Single Sign On (SSO)

What is Single Sign-on

Data Governance Definition

Single sign-on (SSO) is a session/user authentication process that permits a user to enter one name and password in order to access multiple applications. The process authenticates the user for all the applications they have been given rights to and eliminates further prompts when they switch applications during a particular session.

Most of the applications have their own mechanism for authentication which uses different user-id’s and password. Single Sign-On internally translates and stores credentials of each application the user has access to.

What are the Benefits of SSO

Why are organizations adopting SSO? And more importantly, why would you want to implement it in your business? Here are four reasons:

• Reduces Help Desk costs: SSO saves users from having to memorize a long list of passwords. How does that make you save on costs? Well according to Gartner, up to 50% of all Help Desk calls are just requests for password resets.
• User Experience: SSO is designed to enhance the end user experience during log-ins by making the process quick and simple. A user-friendly login process can be very important because the login screen is where the first interaction between users and the inner halls of your website will be taking place. If those users are customers, you would want their experience to be great right from the start.
• Security: The user’s credentials are provided directly to the central SSO server, not the actual service that the user is trying to access, and therefore the credentials cannot be cached by the service. The central authentication point – the SSO service – limits the possibility of phishing.
• Resource savings: IT administrators can save their time and resources by utilizing the central web access management service. Application and web developers receive a complete authentication and authorization framework that they can use to build secure, user customized services

Single Sign-on Solutions

There are many solutions available in the market for achieving Single Sign On based on the needs of an organization.

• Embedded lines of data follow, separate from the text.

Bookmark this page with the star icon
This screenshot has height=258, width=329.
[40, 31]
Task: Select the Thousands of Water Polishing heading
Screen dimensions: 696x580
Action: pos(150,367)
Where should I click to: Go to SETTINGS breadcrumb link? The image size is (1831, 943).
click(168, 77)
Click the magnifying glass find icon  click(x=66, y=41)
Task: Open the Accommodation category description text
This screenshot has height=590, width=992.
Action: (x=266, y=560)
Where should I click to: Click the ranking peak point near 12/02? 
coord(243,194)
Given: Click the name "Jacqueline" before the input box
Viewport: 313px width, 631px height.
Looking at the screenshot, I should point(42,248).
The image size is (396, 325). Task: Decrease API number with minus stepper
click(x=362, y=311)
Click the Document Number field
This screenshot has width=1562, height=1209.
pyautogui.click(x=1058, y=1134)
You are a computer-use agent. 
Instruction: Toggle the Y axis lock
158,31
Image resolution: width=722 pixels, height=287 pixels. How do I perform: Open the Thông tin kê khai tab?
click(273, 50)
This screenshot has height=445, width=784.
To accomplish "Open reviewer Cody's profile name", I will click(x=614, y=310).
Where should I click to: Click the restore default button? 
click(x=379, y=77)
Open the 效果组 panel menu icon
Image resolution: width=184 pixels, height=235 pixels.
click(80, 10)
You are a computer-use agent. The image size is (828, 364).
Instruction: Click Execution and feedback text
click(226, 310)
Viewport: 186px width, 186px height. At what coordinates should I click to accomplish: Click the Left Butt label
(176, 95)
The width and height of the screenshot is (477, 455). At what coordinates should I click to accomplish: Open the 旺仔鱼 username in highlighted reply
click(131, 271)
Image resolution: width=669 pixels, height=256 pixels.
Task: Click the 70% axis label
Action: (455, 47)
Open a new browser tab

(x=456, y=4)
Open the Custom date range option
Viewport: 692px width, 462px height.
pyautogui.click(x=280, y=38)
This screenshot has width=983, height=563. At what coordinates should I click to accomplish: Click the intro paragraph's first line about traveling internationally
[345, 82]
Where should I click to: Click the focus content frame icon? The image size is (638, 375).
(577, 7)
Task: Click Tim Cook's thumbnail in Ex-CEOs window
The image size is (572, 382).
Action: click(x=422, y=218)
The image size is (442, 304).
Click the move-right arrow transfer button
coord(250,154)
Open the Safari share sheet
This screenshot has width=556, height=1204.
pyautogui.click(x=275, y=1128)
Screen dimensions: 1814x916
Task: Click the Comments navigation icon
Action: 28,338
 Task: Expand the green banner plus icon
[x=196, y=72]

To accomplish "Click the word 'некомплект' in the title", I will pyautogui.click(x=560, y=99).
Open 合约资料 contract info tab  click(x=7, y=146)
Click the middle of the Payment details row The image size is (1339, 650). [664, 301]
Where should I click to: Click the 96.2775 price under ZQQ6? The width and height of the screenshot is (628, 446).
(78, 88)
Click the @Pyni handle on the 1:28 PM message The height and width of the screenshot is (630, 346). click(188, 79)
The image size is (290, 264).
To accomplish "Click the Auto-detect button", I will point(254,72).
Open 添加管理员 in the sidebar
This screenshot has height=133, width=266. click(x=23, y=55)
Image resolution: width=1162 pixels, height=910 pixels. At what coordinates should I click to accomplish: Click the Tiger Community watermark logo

• Web-SSO: To access any web based applications in an enterprise Web SSO solution could be used.
• Federated SSO: When the requirement is to access applications across different trusted domains one could go with Federated SSO solution.
• Enterprise SSO: Few SSO solutions provides SSO feature for thick clients as well as thin clients (web browser).

Single Sign-on Implementations

There are multiple vendors that cater SSO services, both web SSO and Federated SSO to the IT industry across the world. While the essential, elemental idea across this array of vendors is pretty much the same, there are slight, mentionable differences.

• Password Replay (FORM Fill): SSO solution stores usernames and passwords outside of IT control and replays them to the applications over the Internet. This approach is a quick fix, relieving user password burden and IT password resets.
• Security Assertion Markup Language (SAML): SAML-based Single Sign-On (SSO) service provides full control over the authorization and authentication of hosted user accounts that can access web-based applications like Salesforce, GoogleApps, etc.
• WS-Trust: Provides security tokens as defined by WS-Security specification over web service to authenticate a user for SSO.
• WS-Federation: Provides security token across a set of domains that have established trust relationships for securely sharing data. The access to an application is provided based on the claim data that is provided by the user.